A new online voting system aimed at boosting turnout among the Philippines’ millions of overseas workers ahead of Monday’s mid-term elections has been marked by confusion and fears of disenfranchisement.
Thousands of overseas Filipino workers have already cast their ballots in the race dominated by a bitter feud between President Ferdinand Marcos Jr and his impeached vice president, Sara Duterte.
While official turnout figures are not yet publicly available, data from the Philippine Commission on Elections (COMELEC) showed that at least 134,000 of the 1.22 million registered overseas voters have signed up for the new online system, which opened on April 13.
Photo: AFP
However, Jun Burlasa III, a Filipino working in Singapore, said he would not vote again if he has to do it online.
“I’d rather do manual,” the 50-year-old said, describing the new system as “confusing and suspicious.”
At issue is a digital QR code generated after voting that leads users to a page asking them to verify their ballot has been submitted correctly. Below that is a box containing a jumble of computer code and candidate names.

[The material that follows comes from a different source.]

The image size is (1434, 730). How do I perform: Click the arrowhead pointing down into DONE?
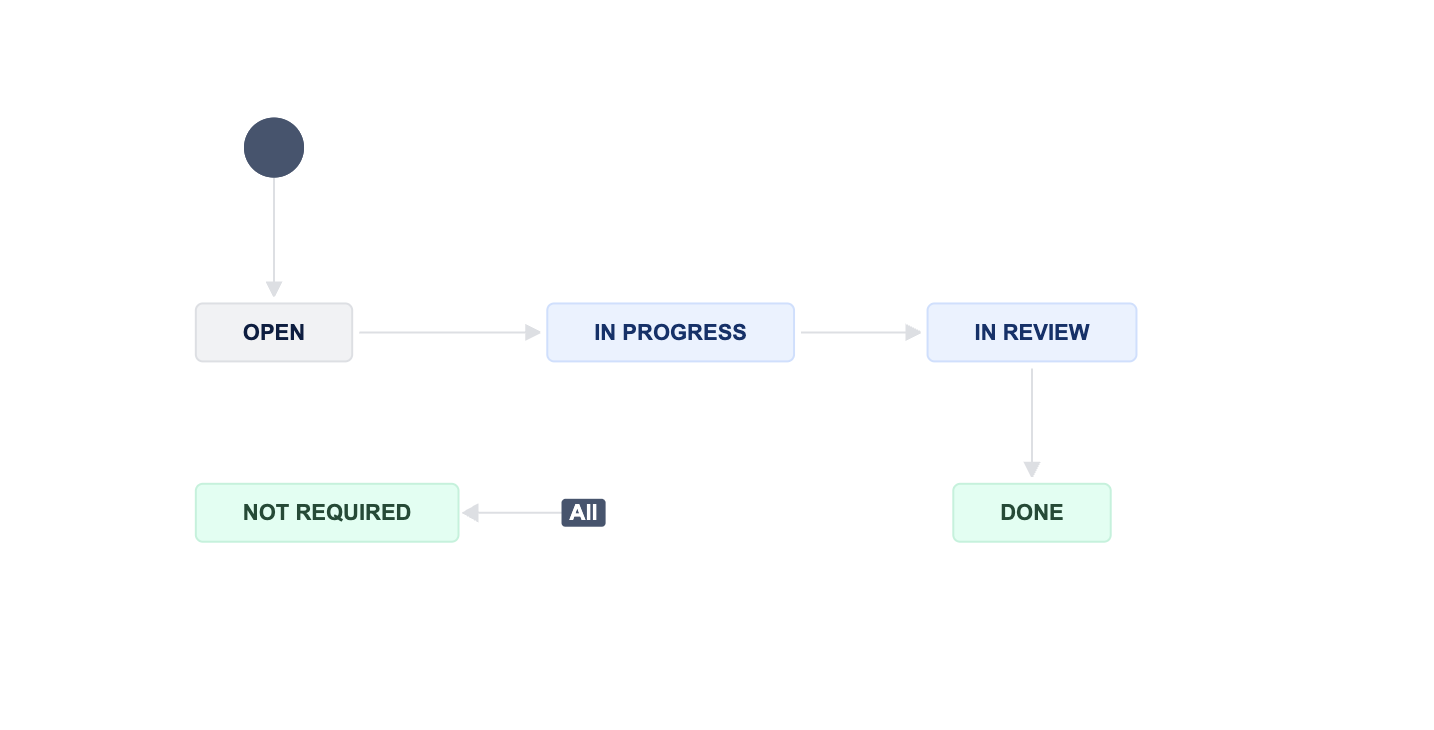[1032, 469]
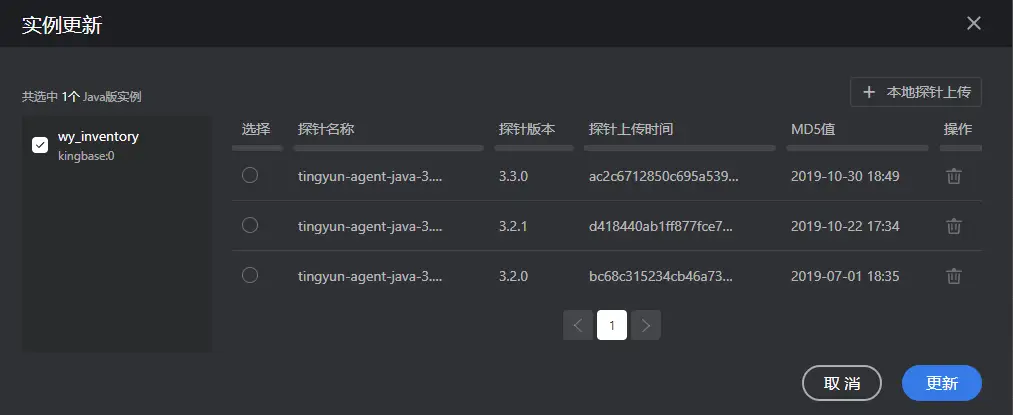Click the wy_inventory instance name
Viewport: 1013px width, 415px height.
[x=98, y=137]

Many of the names visible were candidates for whom he had not voted, Burlasa said.
Similar stories about the anxiety-inducing Web site have proliferated across social media, including Facebook posts that have reached thousands.

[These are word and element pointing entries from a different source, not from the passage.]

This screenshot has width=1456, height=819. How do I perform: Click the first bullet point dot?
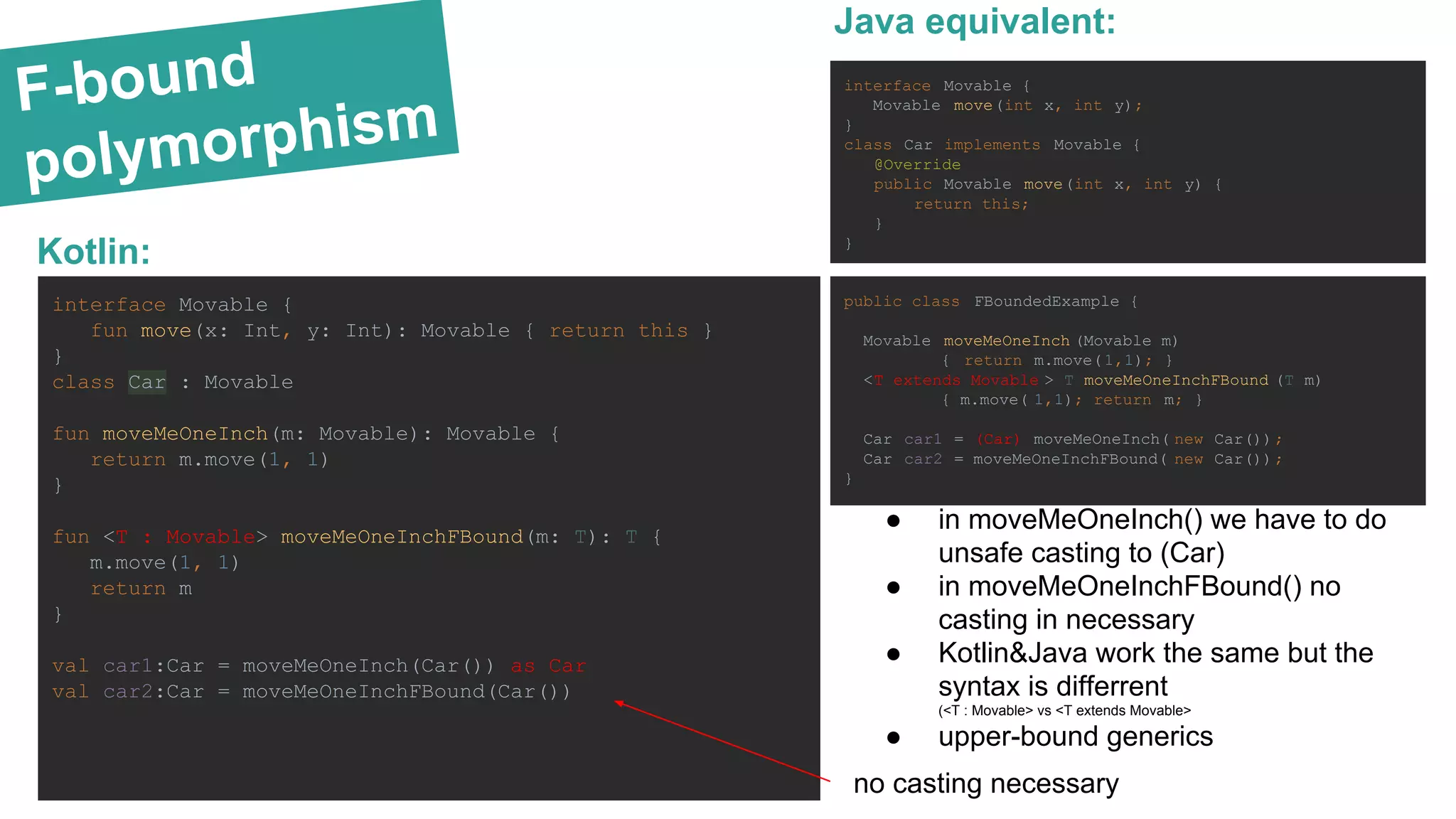tap(894, 521)
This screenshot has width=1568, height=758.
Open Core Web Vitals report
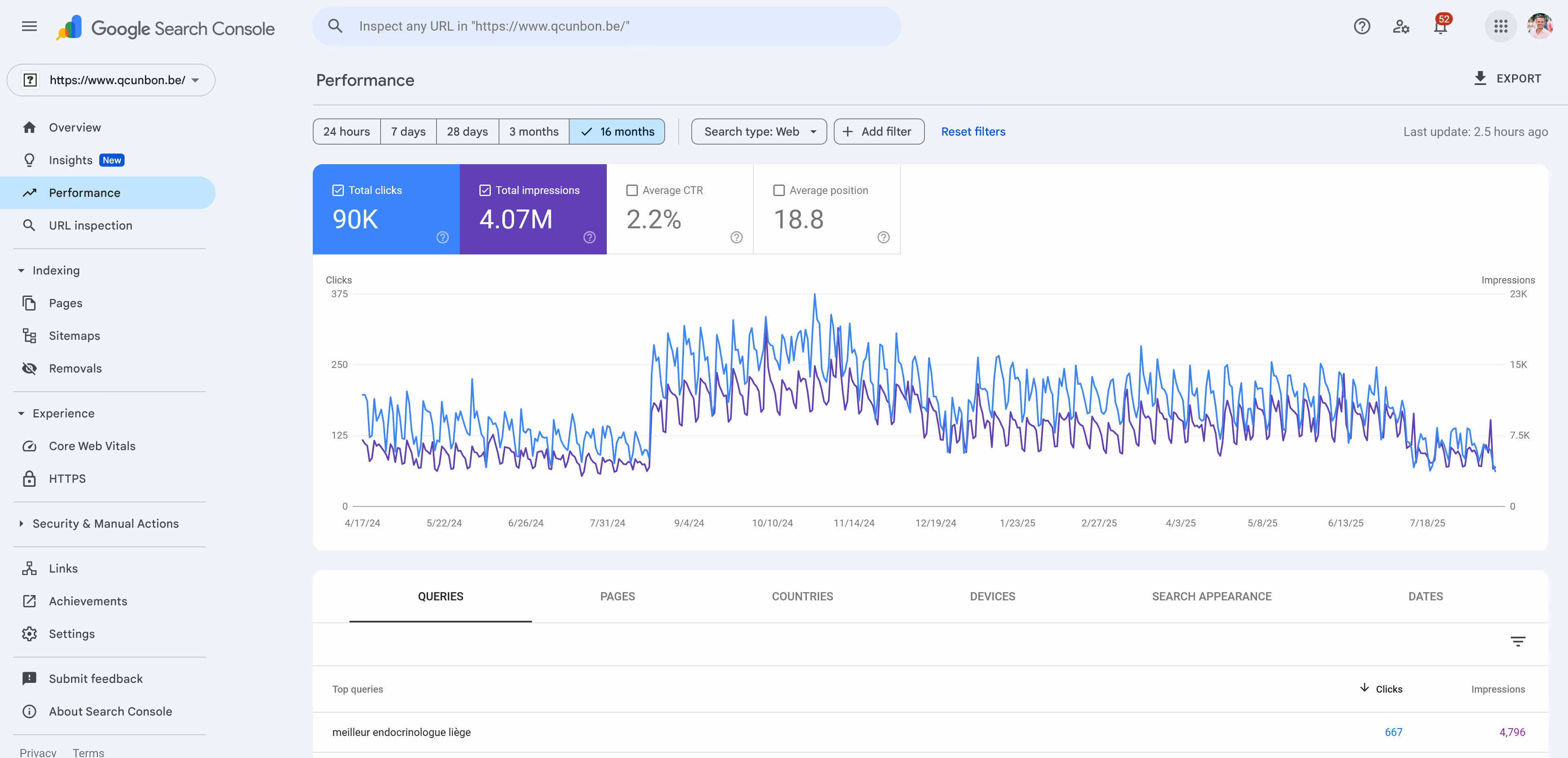[92, 446]
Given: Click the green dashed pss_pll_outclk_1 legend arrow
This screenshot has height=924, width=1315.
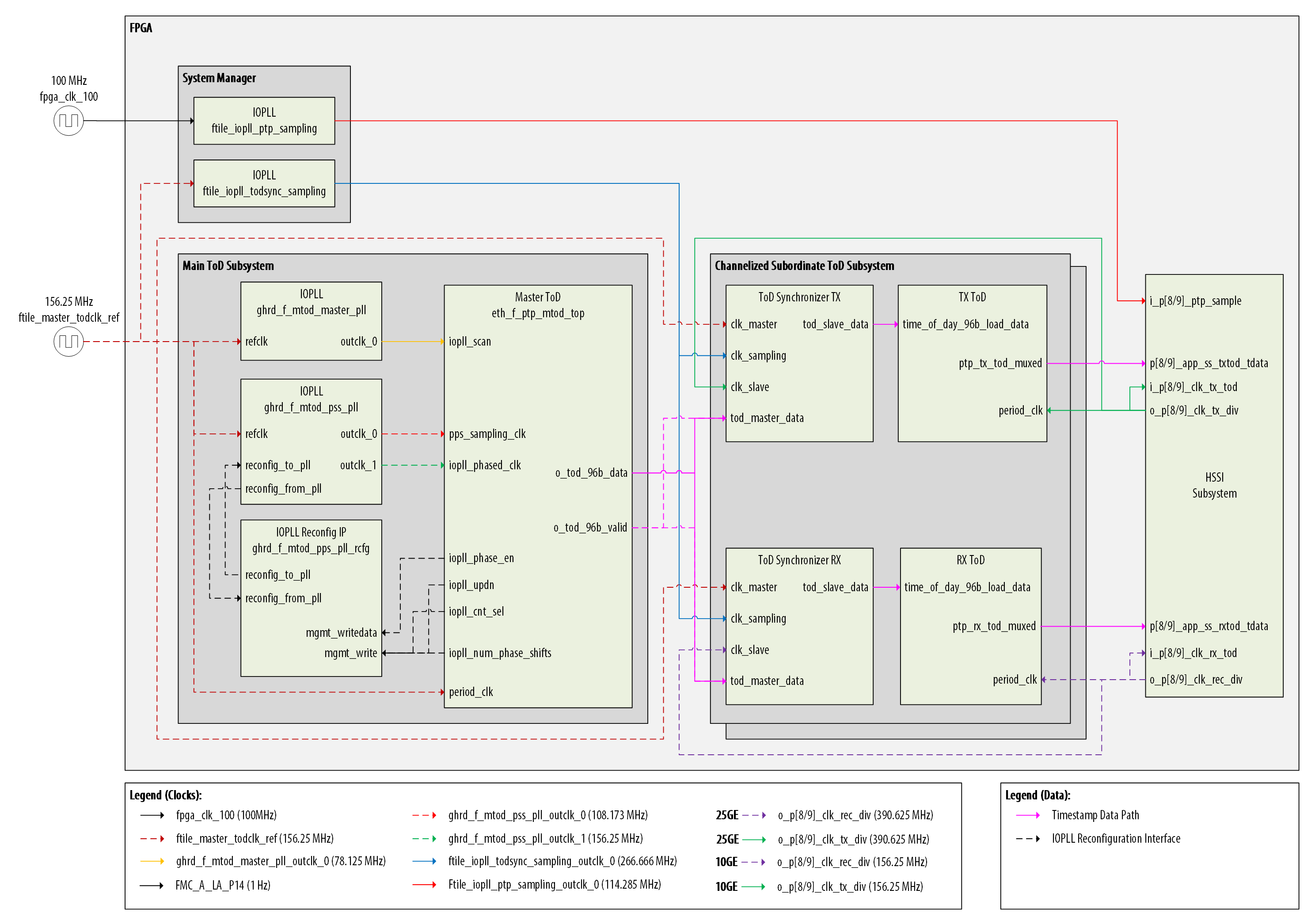Looking at the screenshot, I should (424, 839).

Eman Villanueva, a Hong Kong-based activist with migrant rights group BAYAN, said he was unsure his vote had been properly counted.

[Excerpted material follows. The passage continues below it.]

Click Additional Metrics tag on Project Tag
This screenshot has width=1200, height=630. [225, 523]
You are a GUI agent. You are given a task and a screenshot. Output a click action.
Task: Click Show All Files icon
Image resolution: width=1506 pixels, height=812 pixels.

“There is absolutely no way for the voters to know if the votes that went through really reflected our choices,” he said.
In previous overseas elections, voters could review the names they selected after the fact, but the commission said the QR code was never supposed to serve that purpose.
The landing page was only intended to verify a ballot’s receipt, the commission said, adding that the name of every candidate running in the election should appear.
“We are definitely considering the feedback and studying how to incorporate them in future elections,” COMELEC overseas voting director Ian Geonanga said.
However, election watchdogs said the commission failed to properly explain the new system and warned of the confusion risks disenfranchising voters.
“It’s a natural reaction of people that if you’re not familiar with the system, then you won’t trust it the first instance,” said Ona Caritos, executive director of the nonprofit Legal Network for Truthful Elections.
Since April 14, 1.5 million people have watched a video in which a Philippines-based engineer named Jaydee San Juan quizzes ChatGPT about the names visible on the ballot verification page.
“It’s highly likely showing the candidates that were selected/voted for using that ballot ID,” the artificial intelligence chatbot replied.
However, COMELEC received the opposite answer when conducting the ChatGPT experiment itself, Geonanga said.
Meanwhile, the election commission’s efforts to quell fears about the new system have been misrepresented to sow more disinformation.
Agence France-Presse fact-checkers debunked a video edited to make it appear Geonanga was saying online ballots were “designed” to rig the election’s results.
The fiasco has also left election watchdogs and migrant groups skeptical that the switch to online voting will boost turnout as intended.
Danilo Arao, convener of voting watchdog Kontra Daya, said that even a small change to the ballot’s design might have helped assuage fears he believes could lead to “widespread disenfranchisement.”
Losing trust in the online voting system could affect overseas Filipino workers’ participation in the 2028 presidential election, Caritos said.
“We don’t want that, because if election results are not trusted by our voters, then it would go into the legitimacy of the government,” she said. “It’s a domino effect.”